### EXERCISE DESCRIPTION
Copy each of the items below word for word, keeping every line as it is.

--- START DATA ENTRIES ---

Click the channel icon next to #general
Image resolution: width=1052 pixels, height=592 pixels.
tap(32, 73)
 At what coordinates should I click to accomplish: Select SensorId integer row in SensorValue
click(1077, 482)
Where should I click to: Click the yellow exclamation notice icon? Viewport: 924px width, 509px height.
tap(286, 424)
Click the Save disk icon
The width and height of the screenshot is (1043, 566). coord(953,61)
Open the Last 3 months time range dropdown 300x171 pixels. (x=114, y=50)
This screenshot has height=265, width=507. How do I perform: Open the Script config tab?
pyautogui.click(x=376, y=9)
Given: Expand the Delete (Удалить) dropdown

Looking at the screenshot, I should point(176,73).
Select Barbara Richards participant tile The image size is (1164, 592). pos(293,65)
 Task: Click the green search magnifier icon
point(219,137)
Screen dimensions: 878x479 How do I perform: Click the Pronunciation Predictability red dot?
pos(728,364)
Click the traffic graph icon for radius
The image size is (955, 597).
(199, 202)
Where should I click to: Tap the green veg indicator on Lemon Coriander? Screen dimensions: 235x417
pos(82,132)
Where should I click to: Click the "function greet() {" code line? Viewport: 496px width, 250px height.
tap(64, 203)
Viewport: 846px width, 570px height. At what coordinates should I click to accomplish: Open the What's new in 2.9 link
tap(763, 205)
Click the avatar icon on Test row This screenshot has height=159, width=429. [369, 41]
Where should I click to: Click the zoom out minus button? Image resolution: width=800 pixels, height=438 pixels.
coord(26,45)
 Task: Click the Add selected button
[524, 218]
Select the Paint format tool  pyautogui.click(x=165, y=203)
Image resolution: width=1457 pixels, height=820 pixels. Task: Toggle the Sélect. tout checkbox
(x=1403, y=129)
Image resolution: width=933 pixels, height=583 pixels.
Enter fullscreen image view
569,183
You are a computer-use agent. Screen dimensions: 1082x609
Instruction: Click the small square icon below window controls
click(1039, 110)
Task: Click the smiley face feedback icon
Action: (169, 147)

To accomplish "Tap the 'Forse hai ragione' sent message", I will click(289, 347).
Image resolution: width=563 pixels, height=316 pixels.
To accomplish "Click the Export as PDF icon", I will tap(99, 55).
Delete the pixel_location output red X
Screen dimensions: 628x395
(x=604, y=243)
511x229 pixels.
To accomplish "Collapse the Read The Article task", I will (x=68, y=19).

--- END DATA ENTRIES ---

### RESULT BELOW
Click the channel icon next to #general
Image resolution: width=1052 pixels, height=592 pixels.
tap(32, 73)
 At what coordinates should I click to accomplish: Select SensorId integer row in SensorValue
click(1077, 482)
Where should I click to: Click the yellow exclamation notice icon? Viewport: 924px width, 509px height.
tap(286, 424)
Click the Save disk icon
The width and height of the screenshot is (1043, 566). coord(953,61)
Open the Last 3 months time range dropdown 300x171 pixels. (x=114, y=50)
This screenshot has height=265, width=507. How do I perform: Open the Script config tab?
pyautogui.click(x=376, y=9)
Given: Expand the Delete (Удалить) dropdown

Looking at the screenshot, I should point(176,73).
Select Barbara Richards participant tile The image size is (1164, 592). pos(293,65)
 Task: Click the green search magnifier icon
point(219,137)
Screen dimensions: 878x479 How do I perform: Click the Pronunciation Predictability red dot?
pos(728,364)
Click the traffic graph icon for radius
The image size is (955, 597).
(199, 202)
Where should I click to: Tap the green veg indicator on Lemon Coriander? Screen dimensions: 235x417
pos(82,132)
Where should I click to: Click the "function greet() {" code line? Viewport: 496px width, 250px height.
tap(64, 203)
Viewport: 846px width, 570px height. At what coordinates should I click to accomplish: Open the What's new in 2.9 link
tap(763, 205)
Click the avatar icon on Test row This screenshot has height=159, width=429. [369, 41]
Where should I click to: Click the zoom out minus button? Image resolution: width=800 pixels, height=438 pixels.
coord(26,45)
 Task: Click the Add selected button
[524, 218]
Select the Paint format tool  pyautogui.click(x=165, y=203)
Image resolution: width=1457 pixels, height=820 pixels. Task: Toggle the Sélect. tout checkbox
(x=1403, y=129)
Image resolution: width=933 pixels, height=583 pixels.
Enter fullscreen image view
569,183
You are a computer-use agent. Screen dimensions: 1082x609
Instruction: Click the small square icon below window controls
click(1039, 110)
Task: Click the smiley face feedback icon
Action: (169, 147)

To accomplish "Tap the 'Forse hai ragione' sent message", I will click(289, 347).
Image resolution: width=563 pixels, height=316 pixels.
To accomplish "Click the Export as PDF icon", I will tap(99, 55).
Delete the pixel_location output red X
Screen dimensions: 628x395
(x=604, y=243)
511x229 pixels.
To accomplish "Collapse the Read The Article task", I will (x=68, y=19).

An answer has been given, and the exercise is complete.